Именно в такой ситуации оказывается ребенок, когда угроза исходит со стороны взрослого. Предполагают, что в состоянии “мнимой смерти” происходит функциональная деафферентация, отрешение от всех внешних стимулов, как во сне - с которым часто сравнивают свое состояние пациенты с диссоциативным расстройством. Нормальное состояние связей между подкорковыми сенсорными центрами, непосредственно с ними связанными структурами, отвечающими за аффективный ответ, и собственно корой обеспечивает то самое непрерывное ощущение единичности и целостности собственной личности.

Если эпизоды функциональной деафферентации часты в детстве, когда формируется основная масса таких связей, они могут впоследствии нестабильно работать во взрослом возрасте, особенно в ситуации угрозы. Нейровизуализация может зафиксировать результаты такого патологического развития: у пациентов с диссоциативным расстройством наблюдается, например, перестройка гиппокампа, уменьшение его объема регистрируется МРТ, и оно коррелирует с тяжестью психологической травмы детского возраста.


Еще одна особенность - чередование состояний гиповозбуждения (подобных “мнимой смерти”) и гипервозбуждения (подобных реакции “борьбы или бегства”). Ее ранее описывали при посттравматическом стрессовом расстройстве, которое по данным современных исследований сближается с диссоциативными расстройствами.

Состояние гиповозбуждения соответствовало реальному переживанию травматической ситуации, а гипервозбуждения - так называемым “флешбэкам”, гиперреалистичным воспоминаниям о уже пережитых событиях. Такая же смена состояний, и те же нейрональные корреляты этих состояний (при гиповозбуждении - преимущественная активация префронтальной коры, поясной и парогиппокампальных извилин; при гипервозбуждении - миндалины, островка, дорсального стриатума) показаны при диссоциативном расстройстве идентичности - и они соответствуют разным “личностям”.

То есть для той психологической ситуации, в которой существует пациент, разные личности по-своему функциональны, и если мы хотим его вылечить, нужно научить его другим способам адаптации. 


Никаких способов напрямую управлять механизмами адаптивного поведения у нас пока нет, поэтому основным подходом в лечении диссоциативного расстройства идентичности остается психотерапия. Предпочтительны индивидуальные занятия с терапевтом и психодинамический подход (например, когнитивно-поведенческая терапия). 

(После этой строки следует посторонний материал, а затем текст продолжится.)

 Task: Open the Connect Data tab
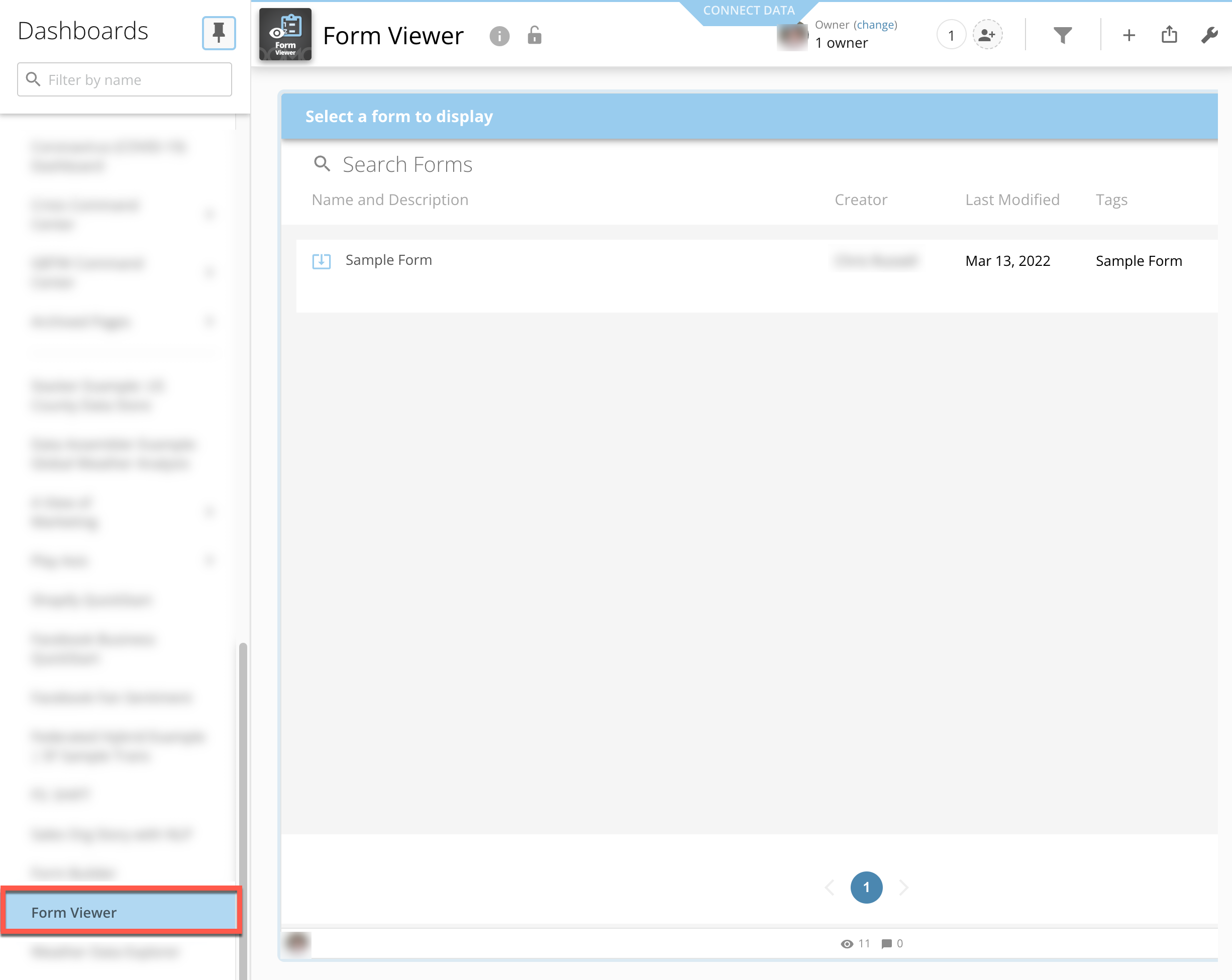pos(749,10)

По общепризнанным рекомендациям ISSDT (Международное общество по изучению травмы и диссоциации), терапия проходит в три этапа: на первом терапевт пытается сформировать у пациента правильное понимание болезни, первично стабилизировать состояние и уменьшить выраженность сопутствующих депрессивных и тревожных симптомов; на втором необходимо подробно разобрать все травмы, которые привели к формированию защиты по механизму диссоциации, и цель третьего этапа - перейти от диссоциации к более организованным и адаптивным защитам.

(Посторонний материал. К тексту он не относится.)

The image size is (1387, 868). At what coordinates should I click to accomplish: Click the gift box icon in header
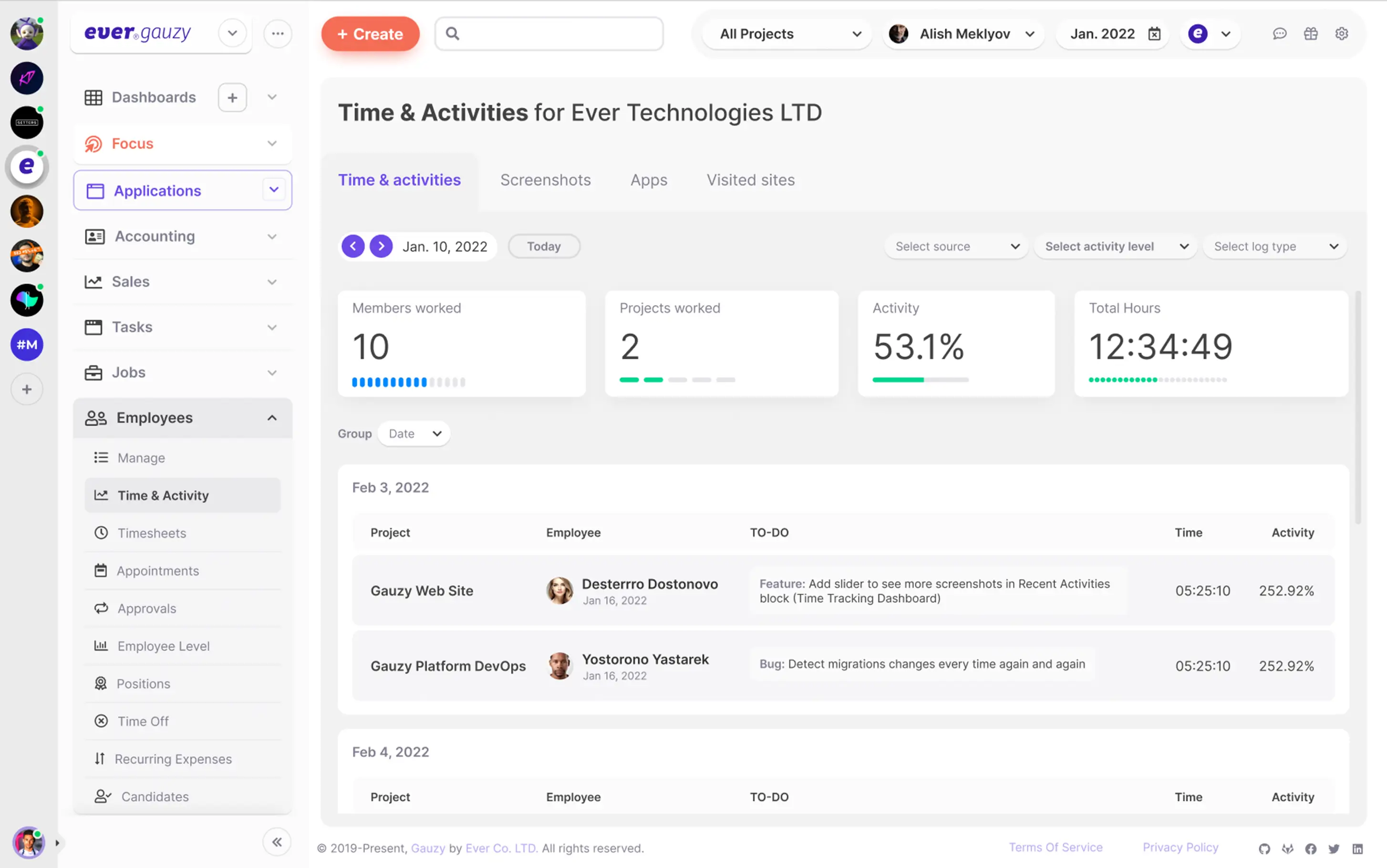(x=1311, y=34)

Основная цель психофармакотерапии - борьба с коморбидными психическими расстройствами, которая облегчает психотерапевту подход к диссоциативному расстройству. Интересный аспект фармакотерапии - различный ответ на лекарственные препараты, который пациент может давать в разных личностных состояниях.


Источники:

1. Sadock B. J., Kaplan H. I. Comprehensive Textbook of Psychiatry: X. – Wolters Kluwer, 2017.

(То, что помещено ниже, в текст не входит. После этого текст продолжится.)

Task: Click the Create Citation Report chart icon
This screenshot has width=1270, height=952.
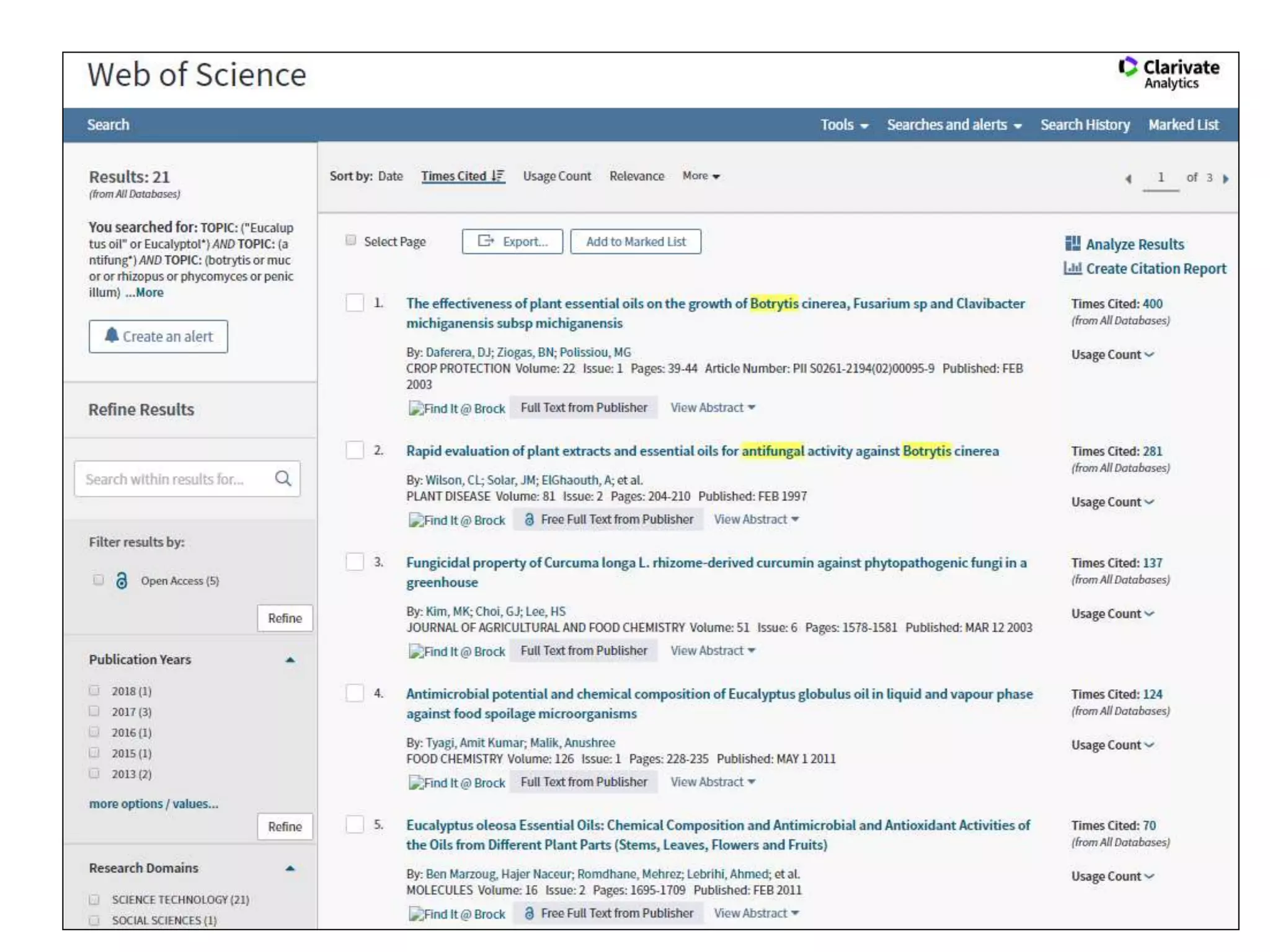Action: (x=1072, y=268)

2. Dissociation and the Dissociative Disorders: DSM-V and Beyond, edited by P. F. Dell and J. A. O'Neil. (2009). New York, NY: Routledge, 898 pp.

3. INTERNATIONAL SOCIETY FOR THE STUDY OF TRAUMA AND DISSOCIATION Guidelines for Treating Dissociative Identity Disorder in Adults, Third Revision (2011)

4. Dorahy M. J. et al. Dissociative identity disorder: an empirical overview //Australian & New Zealand Journal of Psychiatry. – 2014. – Т. 48. – №. 5. – С. 402-417.

5.  Reinders A. A. T. S. et al. Opposite brain emotion-regulation patterns in identity states of dissociative identity disorder: A PET study and neurobiological model //Psychiatry Research: Neuroimaging. – 2014. – Т. 223. – №. 3. – С. 236-243.

6. Chalavi S. et al. Abnormal hippocampal morphology in dissociative identity disorder and post‐traumatic stress disorder correlates with childhood trauma and dissociative symptoms //Human brain mapping. – 2015. – Т. 36. – №. 5. – С. 1692-1704.